Awesome, I agree - that does sound wacky

darthscsi commented 3 years ago

On Mon, Sep 13, 2021 at 2:38 PM Chris Lattner @.***> wrote:

At least on linux, all threads, including the main one have the same stack size.

Are you sure about that? Main is typically different - it's stack grows down from the top of the address space, whereas pthreads have to be individually allocated, and typically get a fixed size allocation. This is one of the challenges of getting standard pthreads to scale to 100K threads: you get too many ~2M stacks.

It depends on a few factors. pthreads will default to 2M stacks if there is no ulimit set, but use ulimit if it is set. On any Redhat and Debian derived system I've seen, the default ulimit is set to 8MB.

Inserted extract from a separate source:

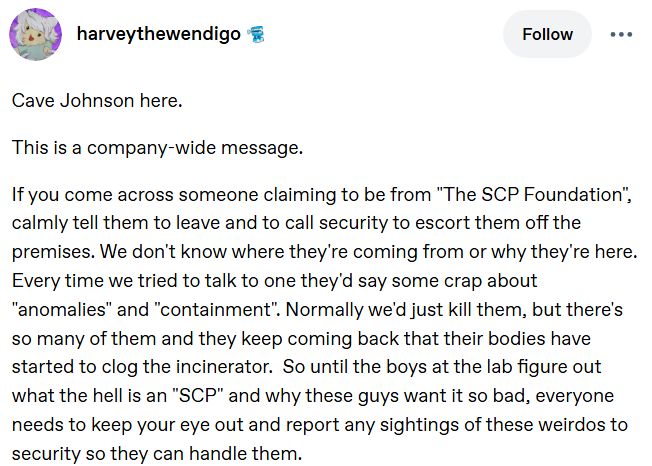The height and width of the screenshot is (466, 652).
Task: Click the word "bodies" in the paragraph
Action: click(517, 338)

From pthread_create man page:

Under the NPTL threading implementation, if the RLIMIT_STACK soft resource limit at the time the program started has any value other than "unlimited", then it determines the default stack size of new threads.

darthscsi commented 3 years ago

The same RLIMIT_STACK will also control the size of the main stack at exec time, and I think prevent growth, so in common configuration, the main thread probably has less effective stack space due to environment.